At some point, Johnson bailed out of his vehicle and Marshals said he began shooting at them with an AR-15.
Investigators said a bomb was also found in Johnson’s car.
“It was a tragic event in which they lost son and their brother. They are still searching for answers as to what happened,” said Nolan.
Marshals then searched Johnson’s rural home in Cleveland County. On the day of the shooting, a total of three properties were under investigation.
As a result of his death, Johnson’s case was dismissed last July. His attorney said that before his client’s death, he went to the ethics commission of Oklahoma Bar Association for counsel.
Arnett said he worried that if he did not warn federal agencies about Daniel, then others would have been killed in the shootout.

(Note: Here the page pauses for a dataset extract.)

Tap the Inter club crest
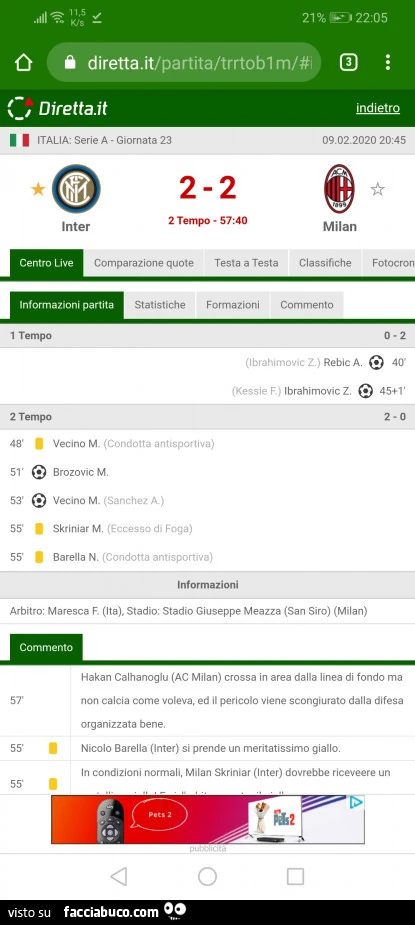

“I really do believe that there would have been more lives lost if I hadn't told,” said Arnett.
Federal investigators seized the counterfeit equipment used in the case.
“The success in this case demonstrates the investigative capabilities of the Secret Service and the collaborative efforts of our law enforcement partners” said Todd Brown, Assistant Special Agent in Charge, U.S. Secret Service Oklahoma Field Office. “The Secret Service will continue to develop innovative ways to combat and protect the financial infrastructure of the United States.”